Question

The parallel plate condenser has plates of area 200 cm sq. And separation of 0.05 cm .the space between plates have been filled with a dielectric having k=8 and then charged to 300 volts.The stored energy is?

Answer 1

this may help u........

Answer 2

Answer:

$1.274\times 10^{-4}\ J$

Explanation:

Given:

• $\epsilon_o$ = permittivity of free space = $8.85\times 10^{-12}\ F/m$
• $k$ = dielectric constant of the material filled = 8
• A = area of each plate of the capacitor = $200\ cm^2=2\times 10^{-2}\ m^2$
• d = distance between the plates of the capacitors = $0.05\ cm = 5\times 10^{-4}\ m$
• V = voltage supplied between the capacitors = 300 V

Assume:

• C = capacitance of the capacitor
• U = energy stored in the capacitor

Capacitor is a device which is used in an electric circuit in order to store the energy in the form of charge.

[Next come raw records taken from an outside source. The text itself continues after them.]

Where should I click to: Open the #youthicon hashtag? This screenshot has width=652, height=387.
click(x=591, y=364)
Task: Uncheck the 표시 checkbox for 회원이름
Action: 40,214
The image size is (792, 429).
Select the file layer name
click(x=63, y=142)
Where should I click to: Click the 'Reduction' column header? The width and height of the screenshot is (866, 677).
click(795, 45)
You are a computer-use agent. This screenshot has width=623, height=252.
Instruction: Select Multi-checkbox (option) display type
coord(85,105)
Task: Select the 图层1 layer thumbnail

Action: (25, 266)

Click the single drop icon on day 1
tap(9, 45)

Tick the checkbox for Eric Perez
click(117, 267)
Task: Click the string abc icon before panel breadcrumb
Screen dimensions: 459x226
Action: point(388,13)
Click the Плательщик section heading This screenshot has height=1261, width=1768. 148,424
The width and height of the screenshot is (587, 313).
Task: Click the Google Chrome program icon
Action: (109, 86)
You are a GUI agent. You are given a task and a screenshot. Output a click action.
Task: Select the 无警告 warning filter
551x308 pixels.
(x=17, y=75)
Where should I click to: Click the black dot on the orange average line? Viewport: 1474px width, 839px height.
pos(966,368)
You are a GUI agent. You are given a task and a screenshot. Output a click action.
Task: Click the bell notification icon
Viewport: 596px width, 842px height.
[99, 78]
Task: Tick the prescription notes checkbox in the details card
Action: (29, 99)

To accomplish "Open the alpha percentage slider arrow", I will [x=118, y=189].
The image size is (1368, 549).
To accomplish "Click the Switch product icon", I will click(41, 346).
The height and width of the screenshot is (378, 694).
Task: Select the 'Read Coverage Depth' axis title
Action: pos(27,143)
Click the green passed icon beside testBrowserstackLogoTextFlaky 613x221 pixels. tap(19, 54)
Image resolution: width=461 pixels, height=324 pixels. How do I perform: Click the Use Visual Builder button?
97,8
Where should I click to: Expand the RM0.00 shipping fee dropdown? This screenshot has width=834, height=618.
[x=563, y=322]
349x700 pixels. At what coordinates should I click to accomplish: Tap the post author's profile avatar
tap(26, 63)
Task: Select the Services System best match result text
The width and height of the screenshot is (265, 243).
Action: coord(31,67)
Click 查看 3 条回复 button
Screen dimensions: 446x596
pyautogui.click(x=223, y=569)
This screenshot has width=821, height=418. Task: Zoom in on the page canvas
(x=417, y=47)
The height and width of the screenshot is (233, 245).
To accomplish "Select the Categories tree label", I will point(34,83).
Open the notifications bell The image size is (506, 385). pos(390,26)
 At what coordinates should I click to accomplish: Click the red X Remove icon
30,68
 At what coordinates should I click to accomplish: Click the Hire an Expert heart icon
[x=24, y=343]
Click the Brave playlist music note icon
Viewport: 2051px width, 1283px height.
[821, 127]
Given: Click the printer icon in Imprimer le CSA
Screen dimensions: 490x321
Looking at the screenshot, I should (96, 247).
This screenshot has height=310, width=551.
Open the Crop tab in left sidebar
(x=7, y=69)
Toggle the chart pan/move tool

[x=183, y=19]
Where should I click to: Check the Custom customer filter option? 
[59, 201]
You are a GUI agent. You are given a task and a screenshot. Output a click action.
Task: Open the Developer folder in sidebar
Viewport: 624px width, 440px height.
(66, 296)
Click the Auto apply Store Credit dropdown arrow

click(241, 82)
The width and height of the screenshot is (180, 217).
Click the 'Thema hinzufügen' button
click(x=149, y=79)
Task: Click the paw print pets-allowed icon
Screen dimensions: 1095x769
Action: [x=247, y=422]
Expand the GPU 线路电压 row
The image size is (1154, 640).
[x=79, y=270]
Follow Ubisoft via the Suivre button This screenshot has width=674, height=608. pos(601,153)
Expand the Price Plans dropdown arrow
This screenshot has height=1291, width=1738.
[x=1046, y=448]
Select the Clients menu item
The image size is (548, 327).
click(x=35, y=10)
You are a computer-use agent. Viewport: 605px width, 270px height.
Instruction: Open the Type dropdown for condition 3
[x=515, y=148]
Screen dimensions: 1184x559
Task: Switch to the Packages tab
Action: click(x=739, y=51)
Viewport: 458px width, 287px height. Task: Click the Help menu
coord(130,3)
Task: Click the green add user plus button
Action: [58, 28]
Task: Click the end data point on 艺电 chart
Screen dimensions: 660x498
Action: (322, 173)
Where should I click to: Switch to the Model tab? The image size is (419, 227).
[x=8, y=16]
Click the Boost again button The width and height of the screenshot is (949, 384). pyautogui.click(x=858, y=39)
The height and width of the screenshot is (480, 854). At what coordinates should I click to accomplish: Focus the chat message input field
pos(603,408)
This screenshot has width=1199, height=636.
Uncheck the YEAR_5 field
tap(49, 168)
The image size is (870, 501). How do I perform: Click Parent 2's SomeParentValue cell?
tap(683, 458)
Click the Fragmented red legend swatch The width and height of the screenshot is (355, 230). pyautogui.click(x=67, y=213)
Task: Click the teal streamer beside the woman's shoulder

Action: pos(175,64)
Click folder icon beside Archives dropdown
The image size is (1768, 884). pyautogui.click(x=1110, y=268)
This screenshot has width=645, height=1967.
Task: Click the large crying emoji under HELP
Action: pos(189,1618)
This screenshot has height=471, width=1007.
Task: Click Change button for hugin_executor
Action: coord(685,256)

The capacitance of a capacitor is given by:

$C = \dfrac{k\epsilon_o A}{d}\\\Rightarrow  C = \dfrac{8\times 8.85\times 10^{-12}\times 2\times 10^{-2} }{5\times 10^{-4}}\\\Rightarrow  C =2.832\times 10^{-9}\ F$

Now energy stored in the capacitor is:

$U = \dfrac{1}{2}CV^2\\\Rightarrow U = \dfrac{1}{2}\times 2.832\times 10^{-9}\times 300^2\\\Rightarrow U = 1.274\times 10^{-4}\ J$

Hence, the energy stored in the capacitor is $1.274\times 10^{-4}\ J$.